The Air is Alive with Fear and Care
When people greet in South Sudan, they hold hands for many minutes – half an hour if the warmth is strong, the bond of kin or friendship. How is your mother? Your aunt? Your son? And your herd of cattle – thriving? Did the speckled cow survive the difficult birth?
Now the air crackles between us, friend or stranger, in every nation. Two metres. Six feet, the length and depth of a coffin. I walk a narrow path in the woods, meet a man with an unleashed terrier. Will he step to his side, mirror my care? He does.
We smile, we breathe a sigh. The air is alive with fear and care.
On the lake the Swans continue their slow courtship. I am learning the songs of the residents – Blackbird, Robin, Song Thrush, Wren – while they have the forest to themselves.
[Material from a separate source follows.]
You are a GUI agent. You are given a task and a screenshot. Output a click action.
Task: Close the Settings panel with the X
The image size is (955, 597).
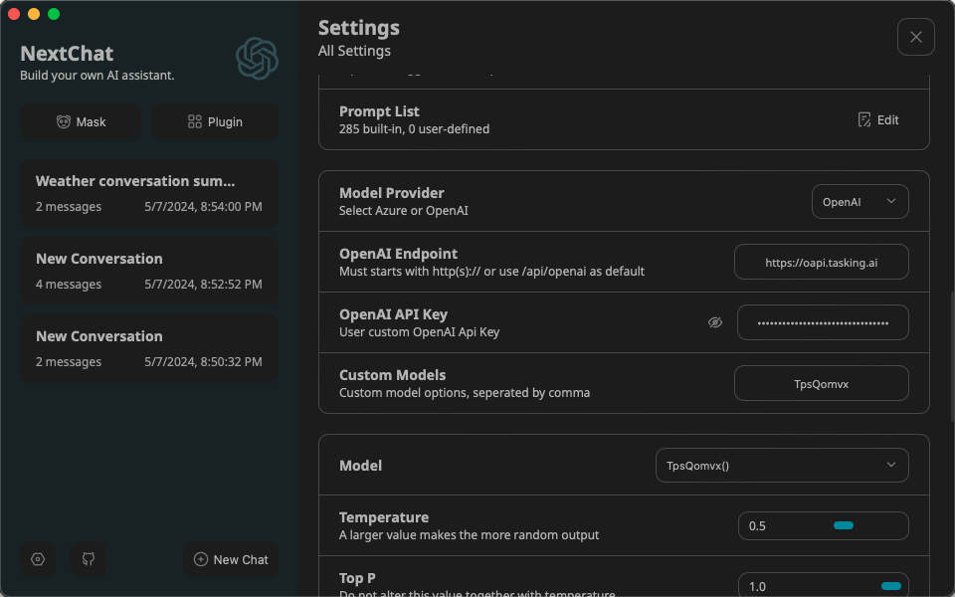coord(915,37)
The evenings are longer by the day. There is no call to quarantine the birds. Larks exhilarate, Starlings murmurate, dark swirls against a clouded sky.
Soon the explorers will arrive from Africa – Cuckoo and Swallow, the creaking Corncrake, not yet extinct. Our small island will levitate with their cacophony, their mating joy. They will tell again their noisy stories, how they navigate by star maps and the magnets in their eyes.
Leave us our green walks, I pray.
O makers of the rules of wise restraint, let me be close to the wisdom of Hazel, let me watch her leaves unfurl out of the cell of winter.
I can do this, I tell myself. Cocoon. Lock-down. Self-isolate.
And if they say I cannot walk between the trees, there is still my garden, small and unruly, in need of love.
I can do this, however long it takes.
If every day I can rinse my heart clean of fear. If I can fill my lungs with God’s green air.